En Argentina, los ciclos de desborde del gasto público, emisión de moneda o acumulación de deuda, posteriores devaluaciones e hiperinflaciones con su consiguiente reducción, a la fuerza, del gasto estatal que se había incrementado, empobrecimiento y distribución más desigual del ingreso, son conocidos por todos. ¿Por qué seguir insistiendo en lo que ya ha fracasado?

Las contradicciones en los programas redistributivos

Como son pocas las voces que cuestionan la redistribución, cada propuesta destinada a "eliminar inequidades" no despierta objeciones. No sólo deben redistribuirse los ingresos por personas y por familias, sino por regiones y por provincias[4]. Pero el problema es que las políticas de redistribución regional del ingreso, en muchos casos suponen que los pobres de las regiones más ricas, subsidien a los ricos de las regiones pobres, pues las típicas herramientas "redistributivas" –crédito dirigido, modificaciones en la distribución de recursos impositivos, incentivos fiscales e inversión pública en las regiones postergadas- se suelen traducir en transferencias de recursos hacia industriales y empresarios que invierten en las zonas postergadas, y ven financiada total o parcialmente su inversión con dineros estatales, es decir, extraídas del resto de los contribuyentes.
Hace algún tiempo, leí en los medios de prensa la definición de un programa político:el énfasis en la industrialización y el mercado interno; la redistribución de los ingresos, y un fuerte "perfil" exportador basado en la colocación en los mercados externos de productos con valor agregado. Lo que no se preguntó es si estaban confundiendo fines con medios, y si los fines que propone son compatibles entre sí.

 La “industrialización” –en el sentido artificial que se le suele dar- requiere protección arancelaria, cambiaria o ambas; en cualquier caso, significa reducir los salarios reales y por ende el mercado interno. La redistribución de los ingresos, en ese marco, no podría lograrse, porque la protección cambiaria y arancelaria significa el subsidio del resto de la comunidad hacia industriales ricos o enriquecidos.

Pero supongamos que la redistribución de los ingresos fuera tan amplia y exitosa, que realmente se podaran ingresos de los sectores más pudientes en beneficio del resto. Dada la mayor propensión marginal al consumo de los sectores de más bajos ingresos, y la privación de una parte significativa de sus rentas a los sectores comparativamente más ricos, la demanda global se incrementaría, y a la vez la oferta local de bienes y servicios se reduciría.

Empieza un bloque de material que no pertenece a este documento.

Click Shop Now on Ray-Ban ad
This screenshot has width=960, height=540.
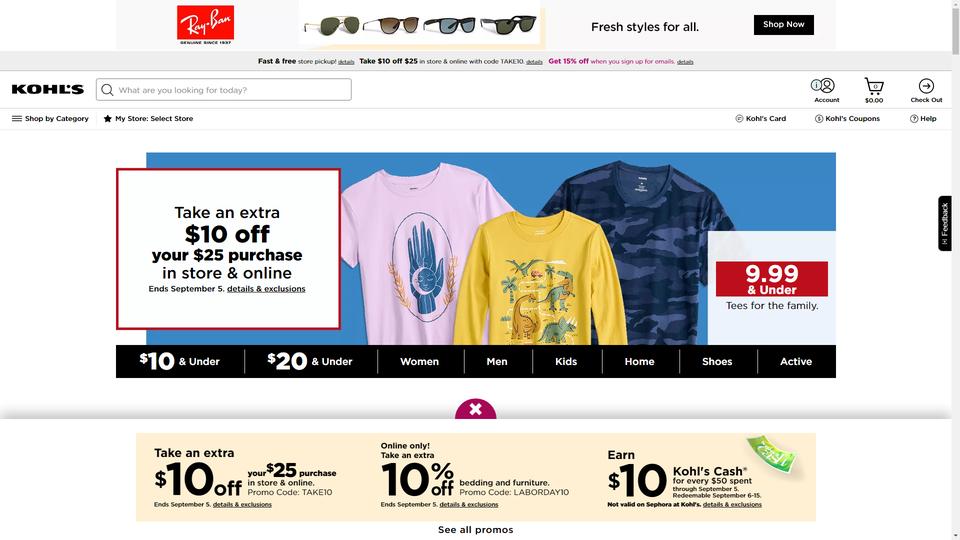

Ese incremento de la demanda agregada tendería a generar déficit en la balanza comercial, si no fuera compensado por un aumento del ahorro público (es decir del superávit fiscal). Pero un estado redistribuidor, que procura aumentar el consumo, difícilmente restrinja el gasto público, y hemos supuesto que ya incrementó la tributación para obtener la ansiada redistribución. Una mayor demanda interna, no acompañada de un incremento en la oferta, y un gasto público más elevado provocan a la vez déficit comercial y déficit fiscal, que en el mediano plazo se resuelven en inflación y devaluación –reduciendo nuevamente, en valores reales, los salarios, los ingresos y la absorción interna- y pauperizando a los más pobres.

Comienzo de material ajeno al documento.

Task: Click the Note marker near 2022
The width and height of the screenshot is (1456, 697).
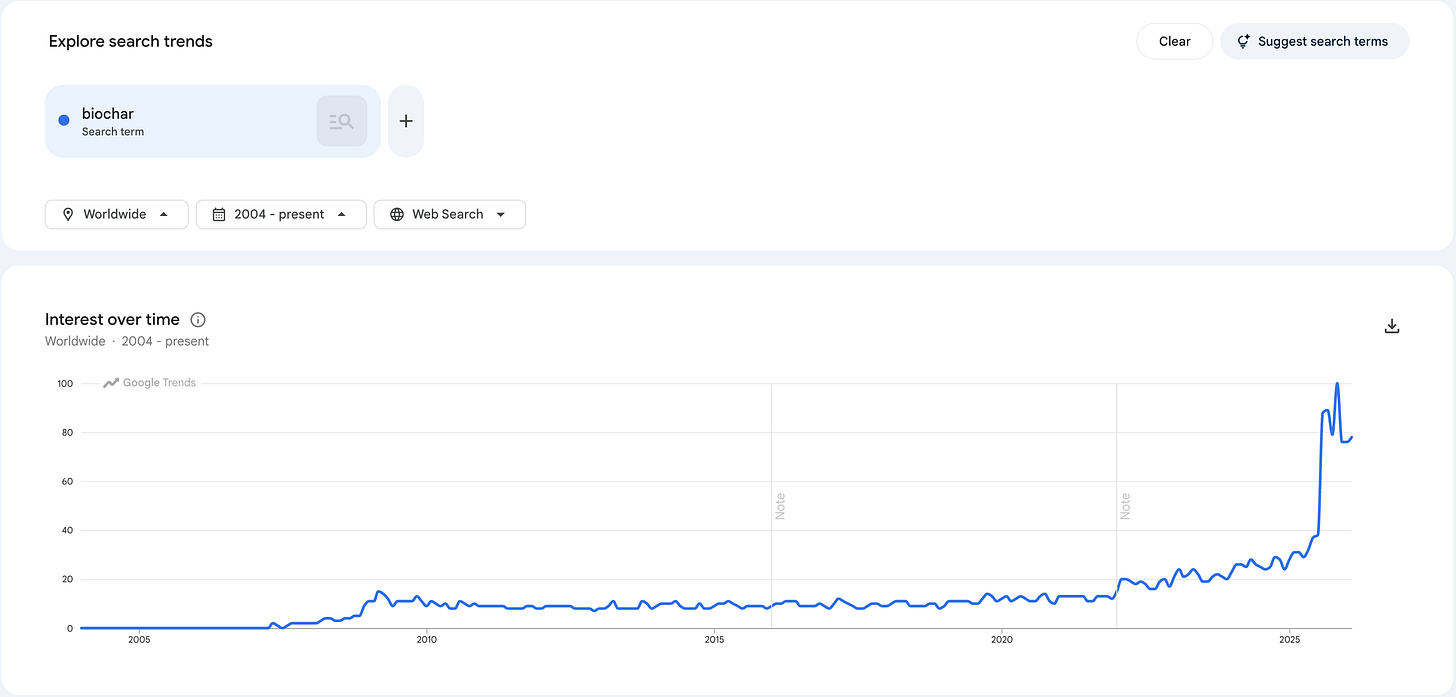Action: point(1125,506)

[1] Un 10% de 100 es 10, y un 10% de 10 es 1. Suponiendo una situación –bastante frecuente- en que las mejoras porcentuales sean parejas para ambos sectores, los partidarios de la redistribución harán notar que los "ricos" incrementaron su ingreso en 10, y los pobres, sólo en 1.
[2] Economía, decimosexta edición, 6ª edición en español, Mc Graw-Hill Interamericana de España, 1999, capítulo 19, páginas 349-350.)
[3] Ese fenómeno se da incluso entre países desarrollados: Francia está sufriendo el éxodo de sus profesionales y empresarios, hacia otros países con menores controles e impuestos.
[4] El art. 75, inciso 2 de la Constitución Nacional, al regular la coparticipación dispone que "será equitativa, solidaria y dará prioridad al logro de un grado equivalente de desarrollo, calidad de vida e igualdad de oportunidades en todo el territorio nacional".